J’y reprends en effet en la développant l’idée centrale d’un précédent livre qui est
que les conditions du génocide résultent de l’engagement pro Hutu de l’Eglise catholique
en 1959, puis de l’obligation démocratique imposée par François Mitterrand au président Habyarimana à partir de 1990…L’on chercherait en vain dans cette problématique
une tentative visant à « innocenter » le président Mitterrand et l’Eglise catholique.
Quant à l’armée française comme elle a quitté le Rwanda fin 1993, soit plus de
six mois avant le début de ce génocide, elle n’a effectivement aucune responsabilité
dans ce drame contrairement à ce que certains obligés de Kigali cherchent à faire croire.
Les journalistes du Monde sont donc pris en défaut de « bidonnage » car :
- ils n’ont manifestement pas lu mon livre,
- ils tirent directement leurs « informations » de sites informatiques spécialisés
dans les dénonciations de basse police.
- Ils omettent en revanche de mentionner un ouvrage plus récent dans lequel
je fais le bilan de la question, notamment à travers les travaux du TPIR.
3) J’aurais « témoigné en faveur de génocidaires hutu poursuivis devant le TPIR »,
ce qui serait la suite logique des points 1 et 2. En effet, qu’attendre d’autre d’un
« proche de l’extrême droite » qui a osé écrire « plusieurs ouvrages pour innocenter
François Mitterrand, l'armée française et l'Eglise catholique au Rwanda »?
Le problème est que je n’ai jamais « témoigné en faveur de génocidaires
hutu poursuivis devant le TPIR ».
A quel titre d’ailleurs aurais-je pu le faire puisque je n’étais pas au Rwanda
au moment du génocide et que je n’ai donc pas été le « témoin » des faits qui
leur sont reprochés ?
En revanche, connaissant intimement le Rwanda où j’ai enseigné et mené
des recherches archéologiques durant plus de dix années, pays auquel j’ai consacré
deux thèses dont un Doctorat d’Etat en six tomes, j’ai, pour ces raisons académiques,
été six fois assermenté comme Expert par la Cour à laquelle j’ai remis des rapports
totalisant près de 2000 pages[3]. Le document joint en annexe et qui émane du
Greffe du TPIR permet de mettre en évidence la grave faute déontologique commise
par les deux journalistes du Monde.
A leur décharge, il est utile de préciser qu’ils ignorent peut-être que le TPIR étant régi
par les règles juridiques anglo-saxonnes, il n’y existe pas d’Experts de la Cour comme
en France et que les Experts cités y sont proposés aux Chambres par les parties
(Accusation et Défense). Pour chaque affaire, ces experts doivent renouveler leur
accréditation, processus long et fastidieux au terme duquel ils sont soit récusés,
soit acceptés et dans ce dernier cas, ce n’est qu’après avoir prêté solennellement
serment qu’ils deviennent selon le terme anglo-saxon « Witness Expert ».

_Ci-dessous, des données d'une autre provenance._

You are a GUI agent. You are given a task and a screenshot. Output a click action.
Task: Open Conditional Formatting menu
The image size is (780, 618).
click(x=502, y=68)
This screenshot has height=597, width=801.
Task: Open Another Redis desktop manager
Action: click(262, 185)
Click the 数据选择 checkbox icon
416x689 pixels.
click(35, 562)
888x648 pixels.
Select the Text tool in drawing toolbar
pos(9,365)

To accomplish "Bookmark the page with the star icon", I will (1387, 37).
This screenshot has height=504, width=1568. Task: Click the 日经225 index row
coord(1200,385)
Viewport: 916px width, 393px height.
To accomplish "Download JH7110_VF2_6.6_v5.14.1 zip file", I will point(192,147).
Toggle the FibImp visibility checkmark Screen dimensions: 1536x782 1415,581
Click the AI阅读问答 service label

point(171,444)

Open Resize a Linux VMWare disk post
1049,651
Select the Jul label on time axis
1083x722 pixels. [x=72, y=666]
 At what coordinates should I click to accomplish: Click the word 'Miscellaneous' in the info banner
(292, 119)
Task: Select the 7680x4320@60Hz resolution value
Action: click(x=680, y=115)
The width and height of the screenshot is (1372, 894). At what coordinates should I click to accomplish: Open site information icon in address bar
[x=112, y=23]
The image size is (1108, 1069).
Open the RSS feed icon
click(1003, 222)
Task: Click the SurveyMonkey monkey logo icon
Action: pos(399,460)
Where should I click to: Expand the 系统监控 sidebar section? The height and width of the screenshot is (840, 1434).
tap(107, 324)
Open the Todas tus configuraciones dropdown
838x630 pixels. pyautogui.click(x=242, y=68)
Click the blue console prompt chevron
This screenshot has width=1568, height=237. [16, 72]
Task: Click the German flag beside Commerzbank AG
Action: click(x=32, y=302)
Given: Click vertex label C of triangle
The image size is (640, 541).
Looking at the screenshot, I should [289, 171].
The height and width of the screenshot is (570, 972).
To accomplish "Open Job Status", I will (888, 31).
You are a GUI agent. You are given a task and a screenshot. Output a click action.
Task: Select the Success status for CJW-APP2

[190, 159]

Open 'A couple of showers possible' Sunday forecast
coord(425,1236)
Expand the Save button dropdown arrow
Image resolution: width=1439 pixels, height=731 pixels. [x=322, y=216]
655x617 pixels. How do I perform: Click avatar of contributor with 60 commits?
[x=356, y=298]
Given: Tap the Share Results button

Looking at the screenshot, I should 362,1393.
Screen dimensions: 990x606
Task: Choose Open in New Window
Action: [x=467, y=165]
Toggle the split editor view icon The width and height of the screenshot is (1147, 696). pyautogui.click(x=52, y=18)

Le contre-sens fait par les journalistes du Monde pourrait donc s’expliquer soit par
une désolante mauvaise foi, soit par une maîtrise incertaine de la langue anglaise
ajoutée à des connaissances fragmentaires concernant la Common Law.
La « morale » de cette affaire est claire et elle tient en deux points principaux :
1) Nous avons ici la parfaite illustration du naufrage de la presse française
qui a perdu une grande partie de sa crédibilité en raison de son Maccarthysme,
du formatage et des insuffisances de ses journalistes.
Cette presse militante et moribonde qui ne survit que par les aides de l’Etat
et les abonnements institutionnels n’a d’ailleurs plus aucune influence à l’extérieur
de sa niche écologique parisiano-conformiste.
2) Je ne ferai pas de droit de réponse et cela pour deux raisons :
la première est qu’il serait caviardé et la seconde parce que je touche beaucoup
plus de lecteurs et plus rapidement, avec un simple communiqué diffusé par internet.
D’autant plus que nombre des visiteurs de mon blog font suivre mes communiqués
à leurs réseaux, ce qui en démultiplie les effets.